Begin at the line that has "Click the sensitivity EDUs field showing 128" and continue through the end of the items, swapping "field" for "box" and changing nothing else. Leave the pictures out.

(Part of a data file)
— BEGIN —

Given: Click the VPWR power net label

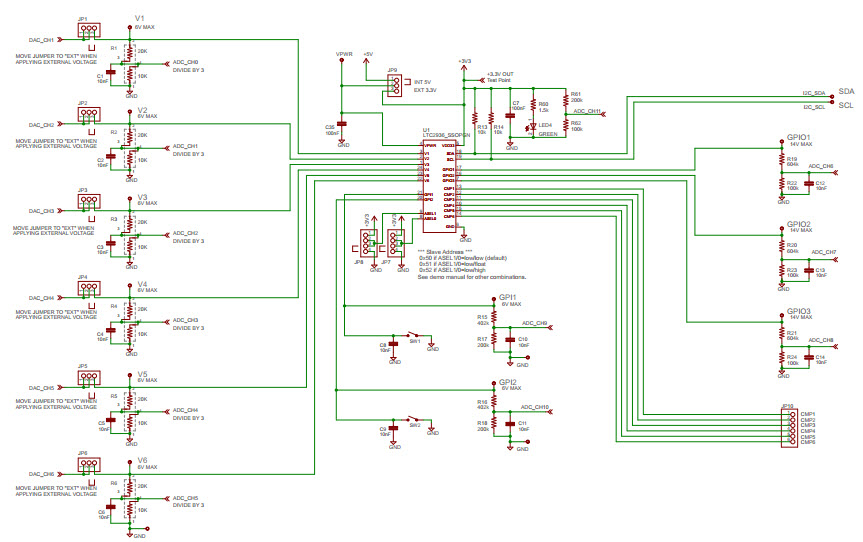Looking at the screenshot, I should (342, 52).
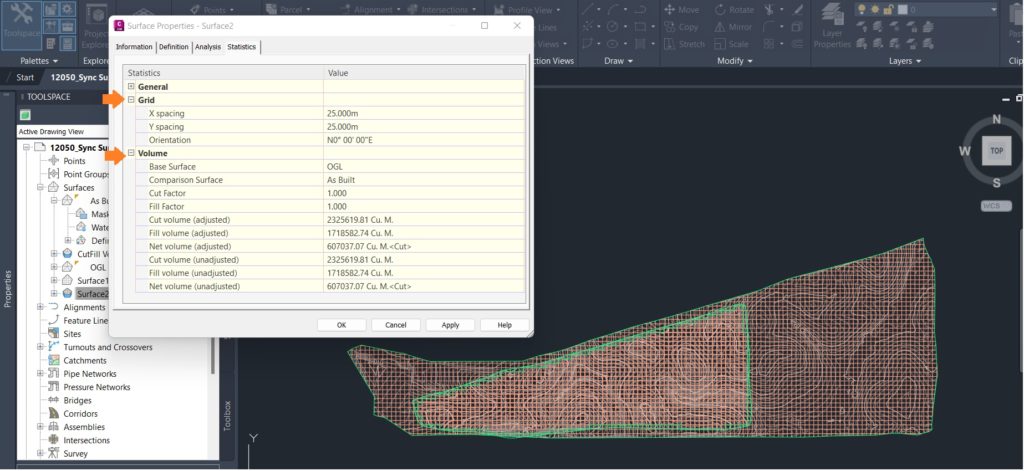This screenshot has height=471, width=1024.
Task: Select the Rotate tool
Action: [x=736, y=10]
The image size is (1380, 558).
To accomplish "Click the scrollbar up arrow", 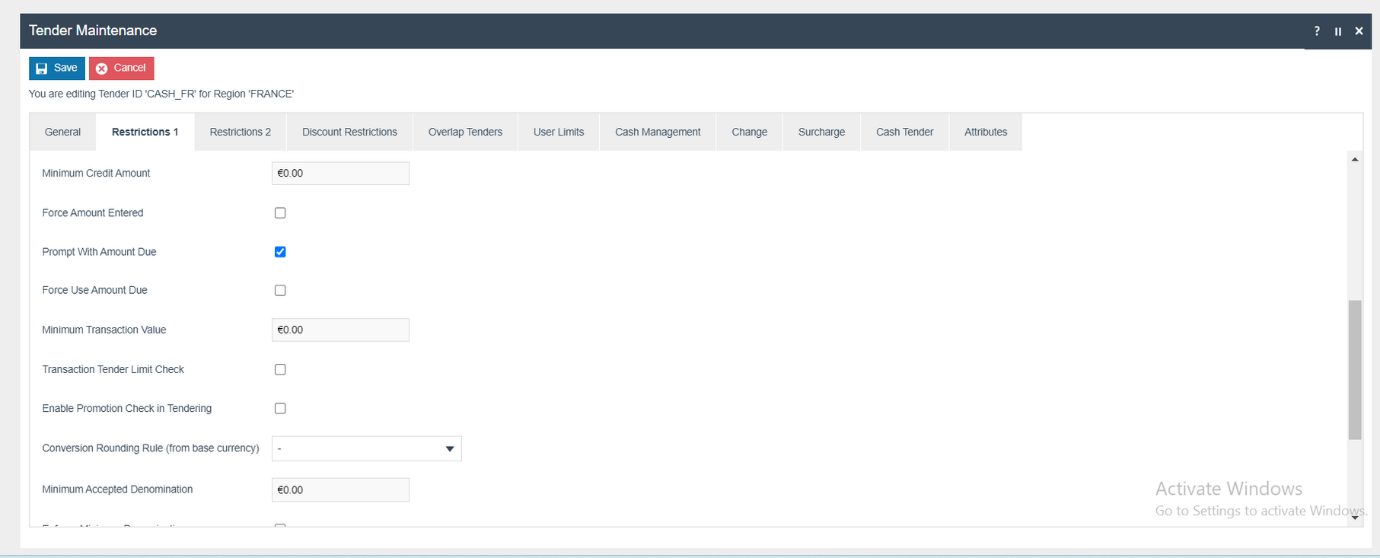I will coord(1355,159).
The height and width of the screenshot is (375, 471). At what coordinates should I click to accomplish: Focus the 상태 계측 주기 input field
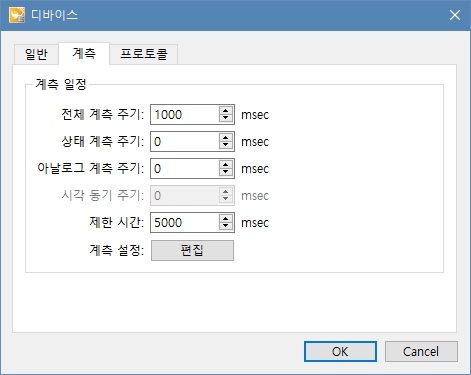(185, 142)
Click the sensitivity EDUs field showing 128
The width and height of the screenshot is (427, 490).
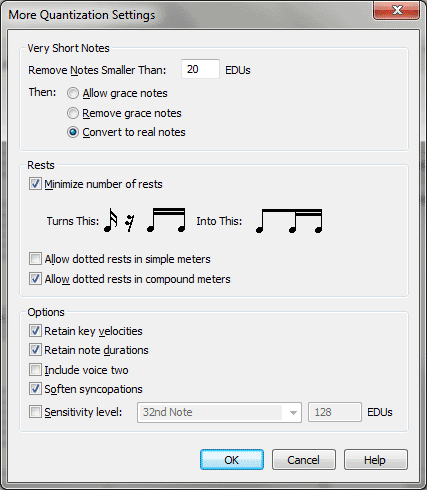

— END —

Complete output:
Click the sensitivity EDUs box showing 128
The width and height of the screenshot is (427, 490).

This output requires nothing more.